Importa referir que o desinteresse pela política, as altas taxas de abstenção ou mesmo o sucesso do discurso populista e demagógico são sintomas de um mesmo problema – o desânimo e apatia generalizados, a descrença nas instituições democráticas, nos agentes políticos e no sistema – esse todo de dimensões interligadas que, sem se cumprir uma, nunca se poderão cumprir as outras.

A participação política é inerente ao ser humano, enquanto ser naturalmente gregário e, por isso, alimentado pela sensação de pertença a uma comunidade, a mesma que o influencia e em que participa activamente. Deste modo, qualquer desapego e até desprezo pela vida pública e, portanto, política, é motivo para nos preocuparmos enquanto sociedade.

Esta indiferença é particularmente sentida a nível local, tanto por uma clara escassez de debate político, como pelo próprio desinteresse pela vida política autárquica e os seus centros decisórios.

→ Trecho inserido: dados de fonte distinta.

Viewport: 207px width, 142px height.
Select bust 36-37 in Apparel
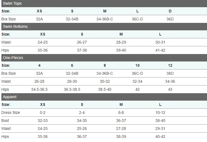click(121, 120)
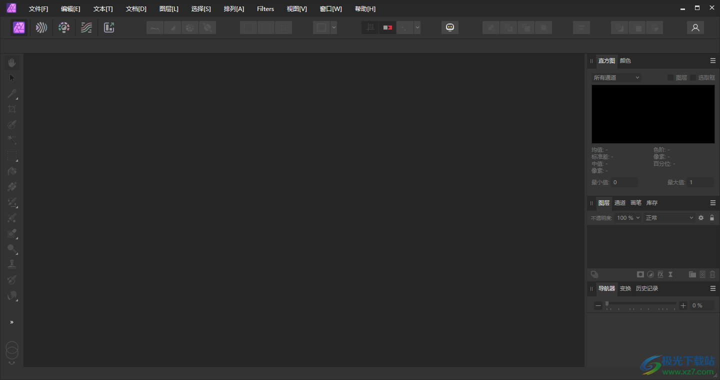Open the 文件[F] menu

click(39, 9)
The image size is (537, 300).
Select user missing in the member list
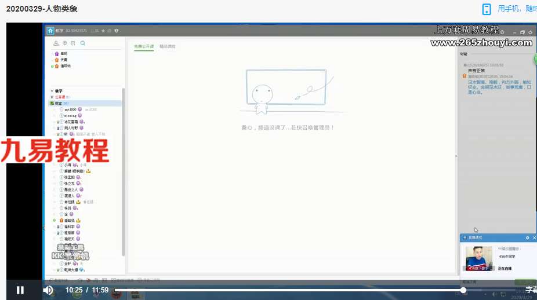tap(70, 116)
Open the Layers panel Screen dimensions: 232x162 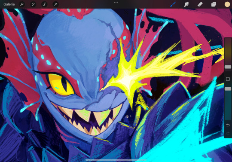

Grande parte da população, compreensivelmente alheada, em maior ou menor grau, daquele que é o sentido e a necessidade da sua participação na vida em comunidade, tende a não procurar a origem de alguns dos problemas com que se vê confrontada, adoptando uma posição passiva e desinteressada, que em nada contribui para a co-construção de uma realidade justa e humanitária.

As estruturas institucionais fortemente hierarquizadas, impregnadas de burocratização e caracterizadas pela verticalidade e centralização da sua actuação impedem a existência de uma política local próxima dos cidadãos. Uma política feita por e para uma comunidade que deseja, instintivamente, envolver-se em tudo o que à sua subsistência e vivência diz respeito.

Todo e qualquer ser humano deve poder realizar-se no lugar onde se move, na sua cidade, vila ou aldeia, na sua casa, na escola ou no trabalho. Deve poder reconhecer-se no encontro com os outros, com o património cultural e com o meio ambiente e recursos naturais envolventes.

E tudo isto é política, é cumprir Abril, é devolver ao povo a sua soberania e liberdade e é aquilo a que o Bloco se propõe concretizar.